If Zogby is unhappy, it should offer some comfort to the pro-Israel community.

Reflecting the Jewish Republican view, Jeff Dunetz noted that the 2020 platform omitted pro-Israel language it had in 2012. It does not mention the need to “continue to isolate Hamas until it renounces terrorism,” or that the Palestinian refugee issue should be settled by allowing them to settle in a Palestinian state, not in Israel, and that “it is unrealistic to expect the outcome of final status negotiations to be a full and complete return to the armistice lines of 1949.”

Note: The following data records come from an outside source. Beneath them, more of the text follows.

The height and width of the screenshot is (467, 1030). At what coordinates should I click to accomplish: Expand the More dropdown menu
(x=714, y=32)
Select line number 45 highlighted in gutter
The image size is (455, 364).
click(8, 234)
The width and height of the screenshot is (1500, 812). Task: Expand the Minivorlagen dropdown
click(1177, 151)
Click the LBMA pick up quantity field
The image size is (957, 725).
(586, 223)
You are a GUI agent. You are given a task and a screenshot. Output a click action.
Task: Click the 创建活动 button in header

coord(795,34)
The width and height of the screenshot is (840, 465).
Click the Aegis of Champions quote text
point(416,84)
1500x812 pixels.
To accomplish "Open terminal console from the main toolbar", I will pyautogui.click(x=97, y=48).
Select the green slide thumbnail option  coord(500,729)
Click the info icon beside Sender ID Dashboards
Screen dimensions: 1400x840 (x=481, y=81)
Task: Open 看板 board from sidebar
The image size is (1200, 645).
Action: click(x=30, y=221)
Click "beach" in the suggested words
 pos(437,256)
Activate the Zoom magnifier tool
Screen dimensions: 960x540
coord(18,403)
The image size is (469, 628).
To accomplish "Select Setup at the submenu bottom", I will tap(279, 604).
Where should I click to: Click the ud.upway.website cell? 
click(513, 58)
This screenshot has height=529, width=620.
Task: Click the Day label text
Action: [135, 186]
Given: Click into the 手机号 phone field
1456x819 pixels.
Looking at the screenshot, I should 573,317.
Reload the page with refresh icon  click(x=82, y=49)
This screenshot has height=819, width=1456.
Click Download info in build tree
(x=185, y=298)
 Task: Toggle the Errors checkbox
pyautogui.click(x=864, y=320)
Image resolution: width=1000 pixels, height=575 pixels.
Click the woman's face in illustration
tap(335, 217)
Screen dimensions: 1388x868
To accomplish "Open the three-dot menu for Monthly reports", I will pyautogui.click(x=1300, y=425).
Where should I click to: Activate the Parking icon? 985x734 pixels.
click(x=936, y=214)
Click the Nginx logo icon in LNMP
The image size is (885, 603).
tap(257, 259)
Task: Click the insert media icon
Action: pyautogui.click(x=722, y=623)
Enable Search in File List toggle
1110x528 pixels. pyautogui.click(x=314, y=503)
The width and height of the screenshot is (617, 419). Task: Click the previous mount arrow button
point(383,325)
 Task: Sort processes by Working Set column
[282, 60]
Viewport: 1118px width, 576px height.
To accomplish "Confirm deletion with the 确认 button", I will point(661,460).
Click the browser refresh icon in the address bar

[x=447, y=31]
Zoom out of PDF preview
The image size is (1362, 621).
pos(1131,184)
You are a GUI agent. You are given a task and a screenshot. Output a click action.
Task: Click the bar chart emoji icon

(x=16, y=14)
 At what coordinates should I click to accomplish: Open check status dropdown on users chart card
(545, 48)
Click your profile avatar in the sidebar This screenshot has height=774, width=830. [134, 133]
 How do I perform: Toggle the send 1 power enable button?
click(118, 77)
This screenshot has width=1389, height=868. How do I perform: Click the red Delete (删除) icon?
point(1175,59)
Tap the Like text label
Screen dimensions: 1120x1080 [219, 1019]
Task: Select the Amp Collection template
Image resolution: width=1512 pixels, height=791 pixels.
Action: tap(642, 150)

The sin of omission does not make the platform hostile to Israel. Nothing in it suggests Biden’s position on those issues would be problematic. It does say, for example, “Democrats will continue to stand against incitement and terror.”

Certainly, more pro-Israel language could be added; the platform contains all of three paragraphs related to Israel; but, ultimately, it’s more for show and does not tie the president’s hands. A better guide to the future of US-Israel relations is to review Biden’s statements, which will comfort most people in the pro-Israel community but alarm others.

Mitchell Bard is a foreign policy analyst and authority on US-Israel relations.